CUDA Pinned Memory & CUDA Streams

EE147: Graphics Processing Unit Computing and Programming — Spring 2026

Transfer Engine
DMA over PCIe
Host Buffer Type
Pinned Memory
Scheduling Tool
CUDA Streams
Goal
Overlap Copy + Compute
H2D input copy
pinned host buffer
Kernel compute
GPU execution
D2H output copy
copy engine
Next segment
stream queue
Host-device transfer
Kernel computation
Device-host transfer
Pinned memory makes DMA efficient.

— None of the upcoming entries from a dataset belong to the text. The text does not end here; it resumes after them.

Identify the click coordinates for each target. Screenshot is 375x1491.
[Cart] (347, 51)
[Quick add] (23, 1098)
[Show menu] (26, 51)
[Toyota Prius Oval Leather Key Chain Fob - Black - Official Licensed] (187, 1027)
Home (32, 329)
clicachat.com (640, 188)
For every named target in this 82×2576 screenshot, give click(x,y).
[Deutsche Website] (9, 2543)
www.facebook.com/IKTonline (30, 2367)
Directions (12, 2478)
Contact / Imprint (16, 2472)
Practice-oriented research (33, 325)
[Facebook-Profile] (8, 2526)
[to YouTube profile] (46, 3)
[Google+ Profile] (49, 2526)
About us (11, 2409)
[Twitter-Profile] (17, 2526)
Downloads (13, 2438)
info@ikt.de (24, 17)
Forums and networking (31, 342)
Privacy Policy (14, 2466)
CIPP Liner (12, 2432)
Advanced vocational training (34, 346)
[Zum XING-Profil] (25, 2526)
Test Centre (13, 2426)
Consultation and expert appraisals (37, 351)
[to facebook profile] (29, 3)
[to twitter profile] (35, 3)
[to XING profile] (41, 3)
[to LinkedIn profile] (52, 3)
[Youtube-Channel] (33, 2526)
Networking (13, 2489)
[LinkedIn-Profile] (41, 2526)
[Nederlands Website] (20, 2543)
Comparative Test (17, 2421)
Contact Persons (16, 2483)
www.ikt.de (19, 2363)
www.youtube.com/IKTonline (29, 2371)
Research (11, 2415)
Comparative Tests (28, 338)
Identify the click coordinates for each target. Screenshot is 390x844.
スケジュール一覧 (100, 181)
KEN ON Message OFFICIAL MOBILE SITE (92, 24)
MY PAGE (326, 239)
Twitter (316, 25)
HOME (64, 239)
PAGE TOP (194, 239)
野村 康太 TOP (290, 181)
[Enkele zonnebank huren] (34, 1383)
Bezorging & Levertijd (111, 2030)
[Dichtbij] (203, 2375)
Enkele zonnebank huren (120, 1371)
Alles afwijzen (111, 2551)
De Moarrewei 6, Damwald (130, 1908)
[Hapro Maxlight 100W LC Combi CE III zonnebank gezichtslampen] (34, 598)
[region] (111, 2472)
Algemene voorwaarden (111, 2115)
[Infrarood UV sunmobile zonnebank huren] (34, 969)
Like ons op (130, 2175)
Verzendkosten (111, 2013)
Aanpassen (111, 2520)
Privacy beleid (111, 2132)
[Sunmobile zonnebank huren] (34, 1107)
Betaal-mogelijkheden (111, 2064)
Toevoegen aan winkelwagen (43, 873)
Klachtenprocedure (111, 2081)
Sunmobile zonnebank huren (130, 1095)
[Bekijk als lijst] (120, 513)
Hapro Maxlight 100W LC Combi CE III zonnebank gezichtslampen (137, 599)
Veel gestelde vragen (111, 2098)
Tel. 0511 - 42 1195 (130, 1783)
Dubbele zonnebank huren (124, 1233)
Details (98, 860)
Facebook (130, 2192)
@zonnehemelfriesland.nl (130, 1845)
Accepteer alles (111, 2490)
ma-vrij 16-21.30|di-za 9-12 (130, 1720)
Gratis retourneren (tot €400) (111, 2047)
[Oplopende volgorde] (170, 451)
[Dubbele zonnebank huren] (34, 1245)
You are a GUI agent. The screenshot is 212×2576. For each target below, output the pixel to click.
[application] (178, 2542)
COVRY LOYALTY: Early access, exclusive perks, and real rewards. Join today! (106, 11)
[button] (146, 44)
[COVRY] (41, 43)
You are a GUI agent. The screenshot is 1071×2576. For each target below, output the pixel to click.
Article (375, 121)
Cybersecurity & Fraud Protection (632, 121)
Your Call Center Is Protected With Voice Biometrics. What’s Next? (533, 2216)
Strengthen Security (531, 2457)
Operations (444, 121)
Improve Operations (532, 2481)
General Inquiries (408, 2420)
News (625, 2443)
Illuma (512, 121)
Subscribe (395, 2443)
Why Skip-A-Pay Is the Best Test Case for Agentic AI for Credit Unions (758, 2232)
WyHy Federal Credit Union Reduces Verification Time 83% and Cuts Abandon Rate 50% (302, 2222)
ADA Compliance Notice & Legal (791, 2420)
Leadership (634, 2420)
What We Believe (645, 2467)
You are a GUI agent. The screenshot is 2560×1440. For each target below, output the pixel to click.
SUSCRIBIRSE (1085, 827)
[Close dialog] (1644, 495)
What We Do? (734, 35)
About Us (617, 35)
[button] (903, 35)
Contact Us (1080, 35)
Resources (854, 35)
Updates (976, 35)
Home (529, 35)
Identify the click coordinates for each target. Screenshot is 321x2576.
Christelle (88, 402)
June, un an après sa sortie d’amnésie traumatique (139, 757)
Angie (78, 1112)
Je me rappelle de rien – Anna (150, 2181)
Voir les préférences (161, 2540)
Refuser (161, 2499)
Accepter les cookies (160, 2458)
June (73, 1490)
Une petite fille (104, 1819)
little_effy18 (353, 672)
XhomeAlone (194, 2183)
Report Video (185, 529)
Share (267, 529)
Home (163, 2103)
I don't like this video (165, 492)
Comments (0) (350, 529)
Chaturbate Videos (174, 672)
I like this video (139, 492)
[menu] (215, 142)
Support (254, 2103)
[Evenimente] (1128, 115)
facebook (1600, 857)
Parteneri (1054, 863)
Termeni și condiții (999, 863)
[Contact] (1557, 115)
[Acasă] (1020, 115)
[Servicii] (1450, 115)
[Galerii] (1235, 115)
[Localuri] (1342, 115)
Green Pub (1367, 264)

Streams organize asynchronous copies and kernel launches so independent work can overlap.
01 — Big Picture

Why pinned memory and streams matter

CUDA programs usually spend time on two kinds of work: moving data between CPU and GPU memory, and executing kernels on the GPU. If the program performs these steps one at a time, expensive hardware may sit idle.

copy input to GPU → run kernel → copy output back to CPU

This order is simple, but it serializes communication and computation. Pinned memory and CUDA streams are tools for turning that serial workflow into a pipeline.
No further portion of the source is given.